To be clear, what follows are overlapping examples, but good-enough for our purposes:

–An ice storm passes through, leading to a temporary closure of a section of the road system. Detours may or may not be possible until the affected roadways are restored. This is an example of #1.

–An earthquake hits, systemwide telecommunications fail outright big time, and mobile cell towers are brought in by way of immediate response to restore telecom services, at least initially. This is an example #2.

–A generator in a power plant trips offline. Repairs are undertaken, often involving manual, hands-on work so as to restore back on line. This kind of sudden outage happens all the time and is considered part of the electric utility’s standard-normal M&R (maintenance and repair). This is an example of #3.
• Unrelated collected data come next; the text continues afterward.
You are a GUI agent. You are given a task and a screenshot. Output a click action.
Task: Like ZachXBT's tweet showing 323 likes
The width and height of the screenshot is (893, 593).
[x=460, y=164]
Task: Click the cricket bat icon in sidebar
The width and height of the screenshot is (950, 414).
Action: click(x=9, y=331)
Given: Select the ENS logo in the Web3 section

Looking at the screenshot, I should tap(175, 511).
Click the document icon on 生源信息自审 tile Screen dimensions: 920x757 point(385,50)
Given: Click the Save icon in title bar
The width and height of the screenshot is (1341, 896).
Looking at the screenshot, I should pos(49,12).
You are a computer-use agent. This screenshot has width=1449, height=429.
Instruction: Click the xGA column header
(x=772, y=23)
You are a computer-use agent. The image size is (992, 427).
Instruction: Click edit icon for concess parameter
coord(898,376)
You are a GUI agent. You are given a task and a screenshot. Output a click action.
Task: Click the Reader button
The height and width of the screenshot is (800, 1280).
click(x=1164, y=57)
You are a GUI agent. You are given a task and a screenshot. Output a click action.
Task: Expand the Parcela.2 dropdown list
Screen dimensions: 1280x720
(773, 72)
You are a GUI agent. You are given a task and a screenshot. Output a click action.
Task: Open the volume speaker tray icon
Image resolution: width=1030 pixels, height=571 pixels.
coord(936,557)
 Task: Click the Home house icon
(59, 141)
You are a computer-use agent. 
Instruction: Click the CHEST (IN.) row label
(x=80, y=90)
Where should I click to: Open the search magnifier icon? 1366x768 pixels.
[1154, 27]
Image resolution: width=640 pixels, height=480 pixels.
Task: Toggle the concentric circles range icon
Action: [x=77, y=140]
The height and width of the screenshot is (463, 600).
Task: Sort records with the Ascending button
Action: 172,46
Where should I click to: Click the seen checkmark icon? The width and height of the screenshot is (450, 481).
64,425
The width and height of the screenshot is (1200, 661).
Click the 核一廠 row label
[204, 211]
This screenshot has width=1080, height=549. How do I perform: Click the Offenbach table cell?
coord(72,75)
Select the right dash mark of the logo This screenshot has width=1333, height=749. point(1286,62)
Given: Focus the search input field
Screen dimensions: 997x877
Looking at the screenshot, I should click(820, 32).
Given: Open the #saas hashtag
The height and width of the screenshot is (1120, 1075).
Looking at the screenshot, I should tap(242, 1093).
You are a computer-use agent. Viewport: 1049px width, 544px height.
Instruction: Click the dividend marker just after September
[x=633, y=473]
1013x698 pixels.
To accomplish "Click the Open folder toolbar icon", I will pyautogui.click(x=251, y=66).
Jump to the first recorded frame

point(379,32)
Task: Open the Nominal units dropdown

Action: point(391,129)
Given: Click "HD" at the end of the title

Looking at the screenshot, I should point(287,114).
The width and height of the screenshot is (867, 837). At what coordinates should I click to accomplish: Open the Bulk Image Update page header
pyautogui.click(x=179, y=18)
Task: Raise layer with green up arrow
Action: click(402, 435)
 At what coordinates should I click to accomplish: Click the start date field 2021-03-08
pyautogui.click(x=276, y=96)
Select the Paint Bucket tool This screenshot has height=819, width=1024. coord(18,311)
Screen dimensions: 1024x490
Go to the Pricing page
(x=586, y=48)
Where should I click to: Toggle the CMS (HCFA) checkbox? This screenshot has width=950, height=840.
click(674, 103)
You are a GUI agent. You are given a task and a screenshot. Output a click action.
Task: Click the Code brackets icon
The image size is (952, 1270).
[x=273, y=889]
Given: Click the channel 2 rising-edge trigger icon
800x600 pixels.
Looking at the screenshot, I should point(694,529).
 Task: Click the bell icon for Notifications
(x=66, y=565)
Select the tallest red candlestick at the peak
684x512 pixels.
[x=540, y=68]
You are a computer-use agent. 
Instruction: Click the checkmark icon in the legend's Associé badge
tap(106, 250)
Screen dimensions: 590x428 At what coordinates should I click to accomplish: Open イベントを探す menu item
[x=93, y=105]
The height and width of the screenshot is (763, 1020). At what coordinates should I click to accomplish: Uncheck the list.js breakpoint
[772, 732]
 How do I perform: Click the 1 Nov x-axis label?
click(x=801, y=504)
Now think of “rangeland restoration” in these terms of 1 – 3, e.g.:

#1: Stall feeding, which is here part of normal operations, is restored after an unexpected interruption in its version of a supply chain. Trucking of water and livestock, which are also part of normal livestock operations there, are temporarily interrupted.

#2: Grasslands have been appropriated for other uses (the infamous agriculture), requiring indefinite use of alternative livestock feed and grazing until a more permanent solution is found.

#3: A grassland fire—lightning strikes are a common enough occurrence though unevenly distributed—takes part of the grasslands out of use, at least until (after) the next rains. Herders respond by reverting to more intensive alternative intensive grazing practices for what’s left to work with.


Now, here are two important implications:

First, rangeland equilibrium—and ecological disequilibrium for that matter—have nothing to do with these comparisons. The benchmark here is the normal operations of pastoralism as an infrastructure with respect to the use of pasture assets. Yes or no: Has routine stall feeding been restored back after an interruption in supply? This is pre-eminently the issue of infrastructure reliability, not range ecology (i.e., the former is an output matter, the latter more an input issue).

Second, the issue of overgrazing is often a sideshow distracting from what is actually going on infrastructurally. Because normal operations—remember, it’s the benchmark used here for comparisons—always has had overgrazing in its operations.

What, for example, do you think the sacrifice grazing around a livestock borehole is about? There is nothing to “restore” the immediate perimeter of this borehole back to. In fact, that “overgrazed perimeter” is an asset in normal operations of the livestock production and livelihood systems I have in mind.


So what?

As I read them, calls for “rangeland restoration” are a contradiction in infrastructure parlance, namely: “rangeland recovery back to an old normal.” Recovery in infrastructure terms is a massively complex, longer term, multi-stakeholder activity without any guarantees following on immediate emergency response to outright full system collapse.